=== 取り組む設問 ===
• A. 急性壊死性脳炎の症例記事から、「さらに脳脊髄液を採取して、」で始まり「壊死が起きているのが判明。」で終わる箇所を一字一句変えずに引用してください。
• B. 新型コロナウイルス感染者の急性壊死性脳炎を報じた記事について、最後の文の後から続きを書いてください。

=== 提供された文章 ===

┄┄┄┄┄┄

【アメリカ】58歳の女性が、「急性壊死性脳炎」を発症。
(2020年03月19日)新型コロナウイルスの感染が
全世界中で広がるなか、
肺炎症状だけでなく、
味覚や嗅覚などの異常も報告されるようになったが、
米国の研究で、
脳の一部で炎症や壊死が進行する
「急性壊死性脳炎」を発症していたことが明らかになった。
米ミシガン州デトロイトの
ヘンリー・フォード・ヘルスシステムの
神経科医エリッサ・フォーリー博士らの医療チームが
放射線医学誌『ラジオロジー(Radiology)』に
先月31日付で発表した症例報告によると、
航空会社に勤務する58歳の女性は先月19日、
パニック障害や方向感覚の欠如、
意識不明などの状態で同病院に救急搬送された。
インフルエンザ脳症を疑ったが…
担当医は
インフルエンザ脳症による意識障害を疑って、
ウイルス検査を行ったが陰性。
さらに脳脊髄液を採取して、
ヘルペスや帯状疱疹、
西ナイル熱などのウイルスについても調べたが、
3日かけても原因は一向にわからなかった。
そこで、
米疾病予防管理センター(CDC)が開発した
検査キットを使って調べたところ、
新型コロナウイルスの陽性反応が確認されたという。
同時に、
頭部のCTスキャン検査を実施したところ、
脳の中心部分にあって、
視覚や聴覚、運動などをつかさどる「視床」に
損傷が見つかり、
壊死が起きているのが判明。

┄┄┄┄┄┄

=== 分析対象データ ===
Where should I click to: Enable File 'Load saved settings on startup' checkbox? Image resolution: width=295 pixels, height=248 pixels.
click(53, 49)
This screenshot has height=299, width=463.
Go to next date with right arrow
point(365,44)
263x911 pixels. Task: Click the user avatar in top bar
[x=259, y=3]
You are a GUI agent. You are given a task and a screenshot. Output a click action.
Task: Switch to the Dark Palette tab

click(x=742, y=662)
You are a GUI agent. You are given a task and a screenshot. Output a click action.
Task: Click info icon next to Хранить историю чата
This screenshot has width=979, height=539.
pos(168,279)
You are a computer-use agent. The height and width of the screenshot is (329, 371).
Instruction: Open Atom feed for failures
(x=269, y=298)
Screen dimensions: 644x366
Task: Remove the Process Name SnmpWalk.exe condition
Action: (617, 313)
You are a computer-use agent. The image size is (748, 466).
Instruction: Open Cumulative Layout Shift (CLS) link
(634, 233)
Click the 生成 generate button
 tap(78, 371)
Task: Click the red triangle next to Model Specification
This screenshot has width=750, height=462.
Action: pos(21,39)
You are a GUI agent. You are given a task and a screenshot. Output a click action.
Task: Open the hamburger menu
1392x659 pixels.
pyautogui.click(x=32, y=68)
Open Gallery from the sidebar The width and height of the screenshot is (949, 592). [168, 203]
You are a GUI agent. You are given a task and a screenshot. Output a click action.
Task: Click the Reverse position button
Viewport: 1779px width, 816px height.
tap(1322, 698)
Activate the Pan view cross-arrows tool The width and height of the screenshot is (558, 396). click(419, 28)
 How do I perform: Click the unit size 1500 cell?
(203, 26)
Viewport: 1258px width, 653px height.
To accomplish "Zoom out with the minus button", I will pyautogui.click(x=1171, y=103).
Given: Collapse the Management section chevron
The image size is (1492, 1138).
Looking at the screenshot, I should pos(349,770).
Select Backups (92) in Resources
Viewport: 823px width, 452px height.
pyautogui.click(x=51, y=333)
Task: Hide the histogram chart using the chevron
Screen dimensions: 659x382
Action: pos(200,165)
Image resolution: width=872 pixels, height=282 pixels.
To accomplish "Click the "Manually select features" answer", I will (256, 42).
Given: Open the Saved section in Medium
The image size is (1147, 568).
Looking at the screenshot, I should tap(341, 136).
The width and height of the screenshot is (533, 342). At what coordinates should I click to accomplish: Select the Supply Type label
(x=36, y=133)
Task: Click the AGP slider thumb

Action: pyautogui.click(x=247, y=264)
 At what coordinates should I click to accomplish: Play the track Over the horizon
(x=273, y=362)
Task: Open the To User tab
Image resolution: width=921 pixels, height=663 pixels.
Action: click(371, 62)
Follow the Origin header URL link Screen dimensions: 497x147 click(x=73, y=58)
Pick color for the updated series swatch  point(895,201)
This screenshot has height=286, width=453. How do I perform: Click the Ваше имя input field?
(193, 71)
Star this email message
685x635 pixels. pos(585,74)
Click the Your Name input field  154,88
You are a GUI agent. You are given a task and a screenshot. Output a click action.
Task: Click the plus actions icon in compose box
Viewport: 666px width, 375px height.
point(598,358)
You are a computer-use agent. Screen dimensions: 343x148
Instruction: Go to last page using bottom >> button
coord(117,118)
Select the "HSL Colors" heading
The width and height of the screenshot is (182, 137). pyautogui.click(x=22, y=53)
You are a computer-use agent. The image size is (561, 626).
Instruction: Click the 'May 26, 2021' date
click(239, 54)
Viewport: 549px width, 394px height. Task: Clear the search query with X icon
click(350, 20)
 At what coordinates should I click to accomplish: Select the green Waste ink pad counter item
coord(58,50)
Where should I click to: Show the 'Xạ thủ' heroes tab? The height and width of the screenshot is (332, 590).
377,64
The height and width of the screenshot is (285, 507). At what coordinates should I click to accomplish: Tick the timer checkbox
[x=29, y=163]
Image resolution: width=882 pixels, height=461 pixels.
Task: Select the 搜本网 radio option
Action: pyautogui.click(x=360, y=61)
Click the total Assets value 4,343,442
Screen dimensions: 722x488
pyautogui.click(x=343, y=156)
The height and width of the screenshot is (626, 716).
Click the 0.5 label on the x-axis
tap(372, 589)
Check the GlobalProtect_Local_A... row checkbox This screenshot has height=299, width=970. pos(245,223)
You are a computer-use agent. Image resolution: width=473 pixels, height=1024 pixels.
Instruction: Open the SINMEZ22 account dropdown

┄┄┄┄┄┄

=== 解答結果 ===
• A.
さらに脳脊髄液を採取して、
ヘルペスや帯状疱疹、
西ナイル熱などのウイルスについても調べたが、
3日かけても原因は一向にわからなかった。
そこで、
米疾病予防管理センター(CDC)が開発した
検査キットを使って調べたところ、
新型コロナウイルスの陽性反応が確認されたという。
同時に、
頭部のCTスキャン検査を実施したところ、
脳の中心部分にあって、
視覚や聴覚、運動などをつかさどる「視床」に
損傷が見つかり、
壊死が起きているのが判明。

• B.
さらに脳のMRI検査の結果、
側頭葉の血管が破裂して
出血しているのも見つかった。
当初、
急性脳炎を疑っていた医療チームは、
免疫機能が暴走して、
自身の体にダメージを与える
「サイトカインストーム」を起こしていると判断。
サイトカインとは、
白血球など
免疫系の細胞から分泌されるタンパク質で、
ウイルスや病原体の増殖を抑える
などといった役目を果たす。
サイトカインストームとは
しかし、免疫系のバランスが乱れて、
サイトカインの制御ができなくなると、
サイトカインストームといって
サイトカインの過剰分泌を起こし、
ひどい場合は死に至ることもあるという。
ヘンリー・フォード・ヘルスシステムのチームは
「新型コロナウイルスが原因で、
急性壊死性出血性脳症を起こした
初めての症例だ」
として、
現場で働く臨床医や放射線医は、
この症状の進行に注意するよう呼びかけている。